Dataset entries:
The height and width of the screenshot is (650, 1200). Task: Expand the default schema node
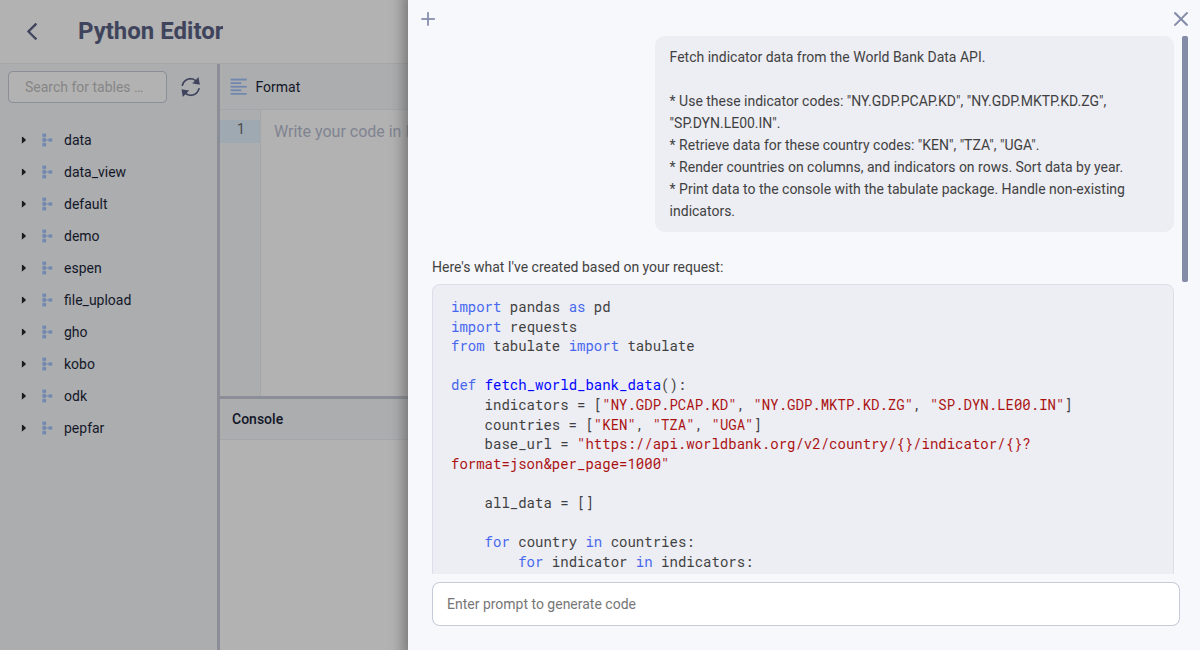[23, 203]
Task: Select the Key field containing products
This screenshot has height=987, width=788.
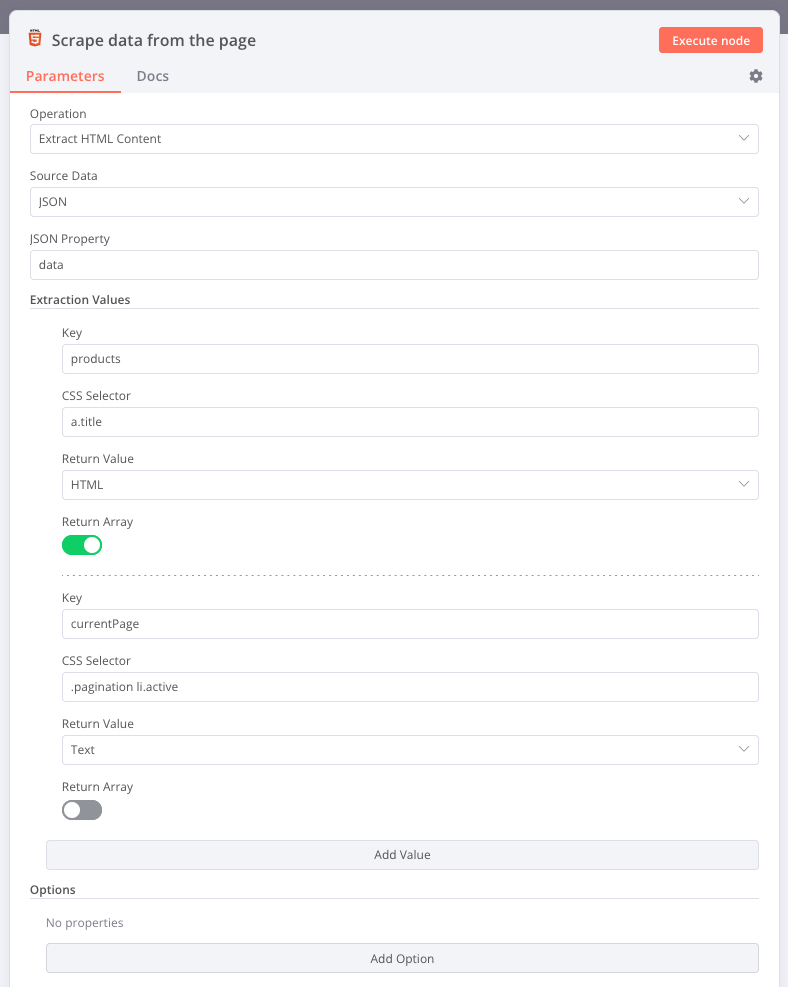Action: (x=410, y=358)
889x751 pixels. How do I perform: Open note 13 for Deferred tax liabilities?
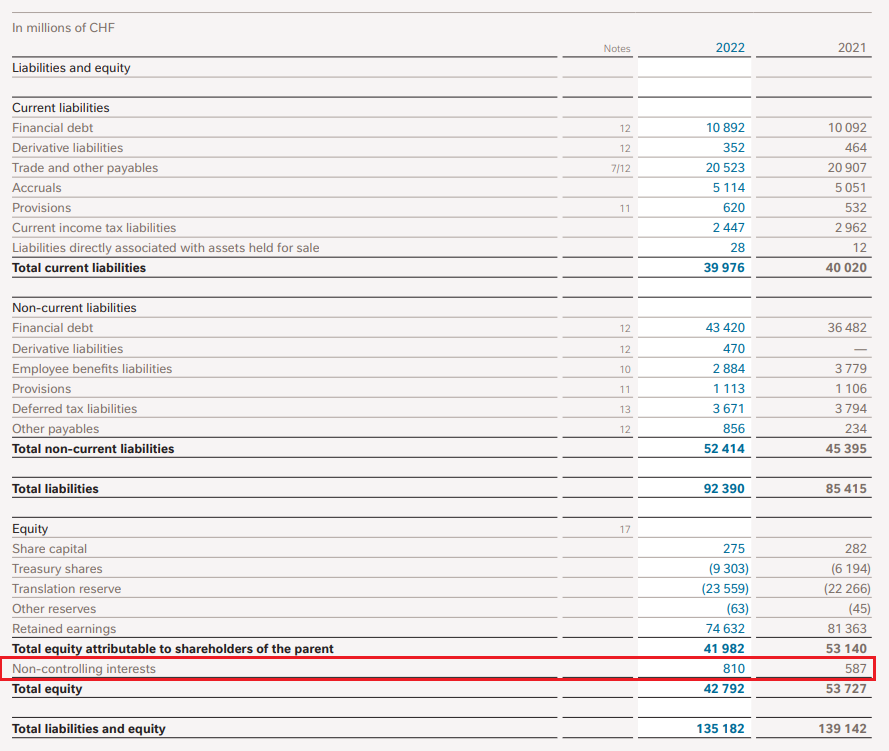click(x=624, y=409)
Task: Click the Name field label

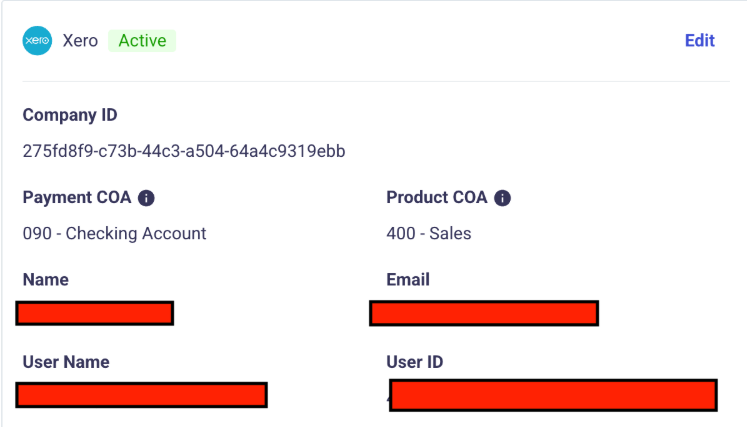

To do: A word-for-word transcription of the listing is needed, minus its images.

Expected answer:
The height and width of the screenshot is (650, 1200). Task: Expand the default schema node
[23, 203]
Task: Select the Key field containing products
This screenshot has height=987, width=788.
Action: (x=410, y=358)
889x751 pixels. How do I perform: Open note 13 for Deferred tax liabilities?
click(x=624, y=409)
Task: Click the Name field label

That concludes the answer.